Serum tumor markers commonly associated with breast cancer include CA 15-3, CA 27.29 and CEA, and these serve prognostic value to clinicians when monitoring response to treatment in patients with metastatic disease. However, interestingly, this patient had an elevated CA-125 on presentation, which is most commonly associated with ovarian cancer, though elevated levels have been seen in 84% of cases of metastatic breast cancer [9]. Additionally, studies have shown that an increased CA-125 is associated with metastasis to the lungs or pleura and is related to poor prognosis [10].
Fortunately, this patient had hormone positive OBC that responded to the standard first line treatments for stage IV hormone positive HER-2 negative breast cancers, which are the Aromatase Inhibitors (AI).
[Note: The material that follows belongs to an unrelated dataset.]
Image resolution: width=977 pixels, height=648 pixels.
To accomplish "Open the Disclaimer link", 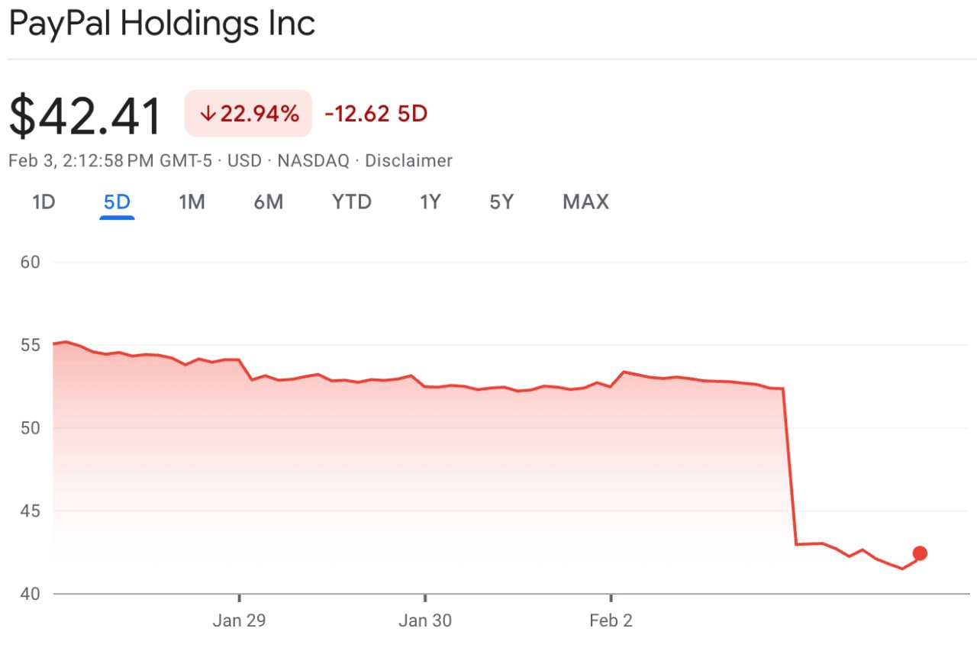I will tap(408, 161).
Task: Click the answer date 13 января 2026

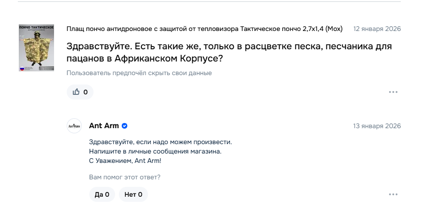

AIs have proven to have increased overall survival and more tolerability compared to other hormone therapies, particularly in post-menopausal women [11]. However, her disease eventually progressed despite the first line AI, and she was transitioned to one of the second line therapies, which include combination anti-estrogen Fulvestrant and CDK4/6 inhibitor Palbociclib.
CDK4/6 inhibition in combination with anti-estrogen therapy has shown promising results for patients with hormone positive metastatic breast cancer and is becoming recognized as a first line alternative to AI alone. According to the Paloma II trial, a phase 3 study comparing Palbociclib and Letrozole to Letrozole and placebo, there was a statistically significant difference in the median progressionfree survival, of 24.8 months and 14.5 months, respectively [12]. Moreover, the results from the study were remarkable, nearly doubling the duration of progression-free survival for metastatic breast cancer. Additionally, the phase III MONALEESA-3 trial comparing patients with advanced hormone positive breast cancer on Fulvestrant and Ribociclib, another CDK4/6 inhibitor, to Fulvestrant alone, reported a median progression-free survival of 20.5 months and 12.8 months, respectively, representing over 40% reduction in the risk of disease progression, which shows in our patient’s impressive response to the treatment regimen [13].


In conclusion, the rare entity of OBC still has much research to be done in order to develop standardized diagnostic and treatment approaches that can be used for our patients. Fortunately, this patient’s pulmonary symptoms from her MAC infection and possibly from her pulmonary metastasis, led to an earlier diagnosis of OBC. While advanced at the time of diagnosis, her hormone positive disease was a favorable prognostic feature, and she was responsive to palliative endocrine therapy, impressively able to regain her baseline prior-to-cancer functional status.